Caminan ajenos, se consumen como el cuerpo iridiscente de una cerilla. Cada
flor es una tragedia que olvidar pero intensa como un crepúsculo. El cielo
sangra y sangramos todos. Hinco las rodillas en la arena y mi reverencia no
aplaca la caída cárdena del sol. Desde esa ventana alargo mis manos invisibles,
profiero los susurros mas delicados mientras el mundo baila moviendo el vientre
y los tambores crepitan quemando los campos del pudor. No puedo dejar de
imaginarme que sería si mis suplicas ahogadas fueran atendidas, si cada fruto
de la tarde resonase con mis caricias y quisiera contar un cuento dentro de
otro cuento hasta agotar los pulmones de la imaginación. Querría vivir mil
historias silenciosas. Que la muerte se vistiera de negro, de negro pupila, y
las voluntades se condujeran bajo el hechizo de ser una serpiente enroscada y
trémula, música para mis oídos, música para perder esta perfecta
individualidad. Izo las velas, tiendo los remos y diviso que el horizonte huele
a alquitrán. Preparo mi barco furtivo hecho con las entrañas de mil hombres
desalentados. El cielo augura tormenta pero mi sonrisa conjura los vientos que
han de llevarme hacia la conquista. La marea es débil, un rumor sordo tendido
como el telón del infortunio. No me importa. Soy una pirata hambrienta de
tesoros, de corazones que cambiaré por los míos. Navego alucinada con la
obsesión del abordaje. Mil hombres y mujeres han de sucumbir a mis redes. Llevo
en el pecho la canción de la sirena. El aire gris de los adoquines se tornará
melifluo a través de mi garganta. Quién reciba mi evangelio olvidará la inteligencia
de sus pasos y me pedirá que le aúpe a mi embarcación hecha de anhelos. Las
calles son enjambres que rezuman la apatía del conformismo. Atravesare sus
mejillas de nácar y vertiré mi sangre sobre las alcantarillas. No quedará una
fuente sin el olor del vértigo y la viscosidad de los efluvios prohibidos.
Allí está. Sorbe su
café y sus labios se le arrugan entre espirales de vaho. Está sentada frente al
espejo, traslúcida como una medusa de largos y ensortijados brazos, inaccesible
como la luna. Me detengo frente a ella y mis piernas querrían atravesar mil
continentes antes que permanecer quietas para que yo la contemplase. No las
culpo. Son las hijas del miedo primordial como cada una de mis células,
infectadas desde su primer desdoblamiento. Pero ya no temo. Gobierno un barco
fantasma construido con la fe del delirio y la fragancia de mil rosas
ensangrentadas cuyo último estertor conservo en un frasquito de cristal. Su
cara brilla con la baba áurea del sol. Es porcelana esmaltada por las manos del
único misterio. La sangre se remansa sobre los labios fruncidos, duros como la
invisibilidad que nos separa. La miro enloquecida, mis ojos sobrevuelan su
frente como dos cometas desorbitados, consumiéndose sin que su estela pueda
despertarla, conmoverla. Atravieso el umbral de la vigilia y me conduzco a su
lado. Sigue distraída. No me ve ni me huele. Recorre las praderas de Júpiter o
se desliza en patines por los anillos de Saturno. Quizá imagina también su
barco alado y solo espera el guiño del mar para vivir. Acerco mi cara a la
suya. La distancia no existe cuando el miedo no puede ya medirla. Poco importa
que me descubra oliendo su cabello, rozándola con mi nariz hasta el
estremecimiento. Ella está en Júpiter y yo soy un ángel caído. Continúo mi
danza de redención durante lo que me parecen mil eternidades. Cierro los ojos.

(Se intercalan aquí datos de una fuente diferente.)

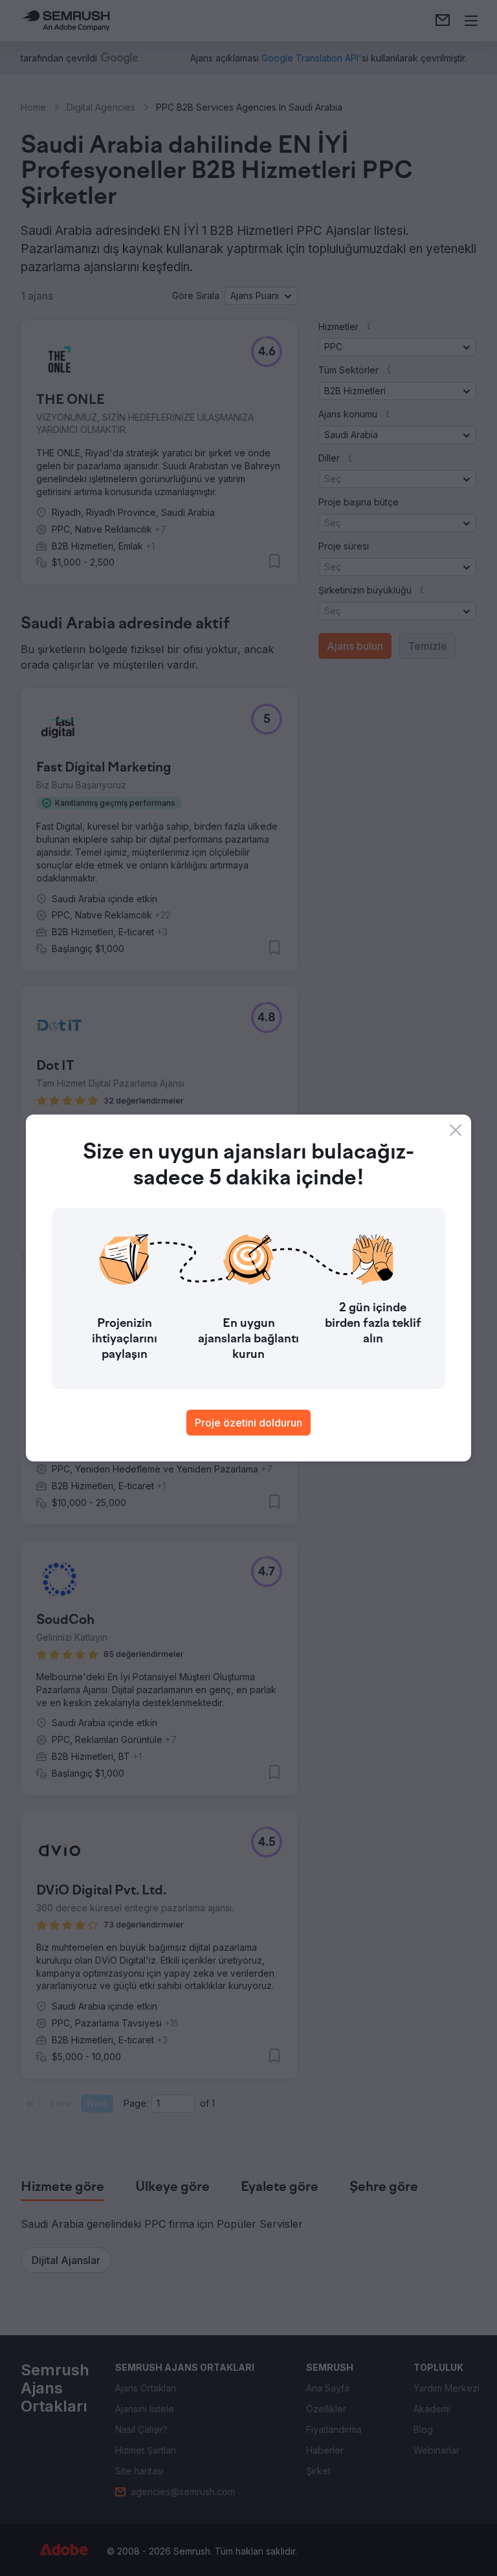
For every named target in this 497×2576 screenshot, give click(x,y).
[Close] (455, 1130)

Hacia donde me dirijo no hay ya nada que ver. Tiendo mi mano y ella tiende la
suya. Siento el ritmo del mundo en cada intercambio. Vida y muerte correteando
por sus bronquios en un repiqueteo que podría interrumpirse en cualquier
momento. No debo perder mas tiempo.
Pero, ¿acaso el tiempo se pierde cuando nos fundimos en la
verdad? ¿Acaso la vida pasa cuando reposamos sobre dunas sedosas de un cuerpo
humano? No lo creo. Tengo la calma de una nube peregrina. Sé que al fin estoy
donde debo. Que mis deseos son una dinfonía perfecta y ella una bella e
infinita caja de resonancia. Giro la manivela y la bailarina entona du canción.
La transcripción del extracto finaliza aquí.